Cortar a gordura por completo (ou quase completo) não é nada recomendado para a maioria das pessoas, especialmente quando é substituída por hidratos de carbono. Os críticos mais duros desta abordagem fazem a ponte com a obesidade, a diabetes tipo 2 e o síndrome metabólico.
Uma opinião que parece estar a ganhar um impulso significativo por parte dos peritos é que, embora as gorduras saturadas possam ser substituídas por alternativas mais saudáveis, não são muito mais saudáveis como se acreditava anteriormente. Na verdade, esse tipo de gorduras pode perfeitamente fazer parte de uma dieta saudável. Com moderação, é improvável que tenham um efeito profundamente negativo no seu colesterol ou aumentem o risco de doença cardíaca.
A próxima iteração das Diretrizes Dietéticas dos EUA está prevista para 2020. A versão de 2015 foi a primeira que omitiu recomendações de colesterol dietético, refletindo o consenso crescente de que não é assim tão relevante para a saúde como temos acreditado ao longo dos anos.

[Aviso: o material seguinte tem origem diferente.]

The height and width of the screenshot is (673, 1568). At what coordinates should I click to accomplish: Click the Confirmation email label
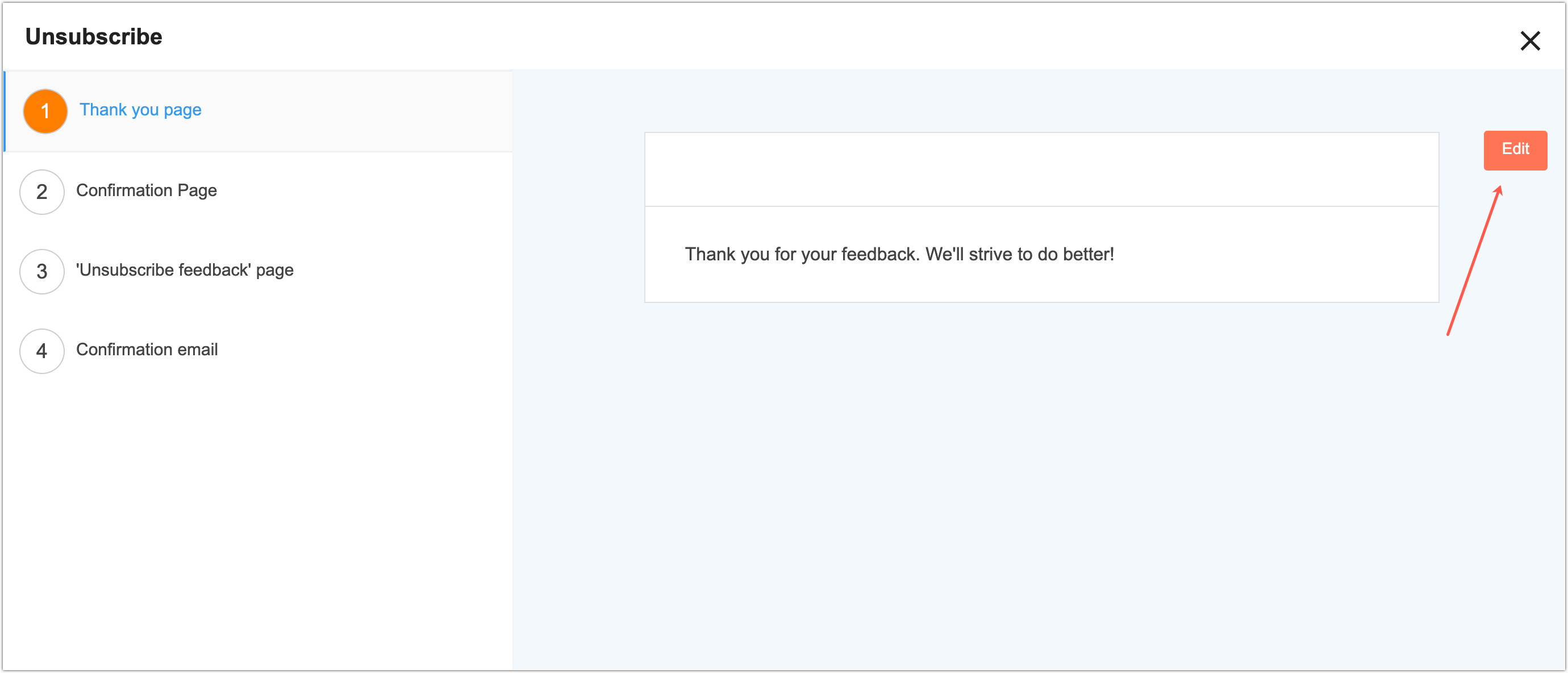[x=147, y=350]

Desde então, o debate sobre colesterol, gorduras saturadas e doenças cardíacas tem continuado fervoroso. Será interessante ver como isso se reflete nas diretrizes do próximo ano.
Esperamos que este artigo tenha sido informativo. Contudo, não se guie por aqui para tomar decisões importantes relativas à sua dieta. Se tiver qualquer dúvida ou preocupação sobre os seus níveis de colesterol, dieta, risco de doença cardíaca, por favor, fale com seu médico ou nutricionista.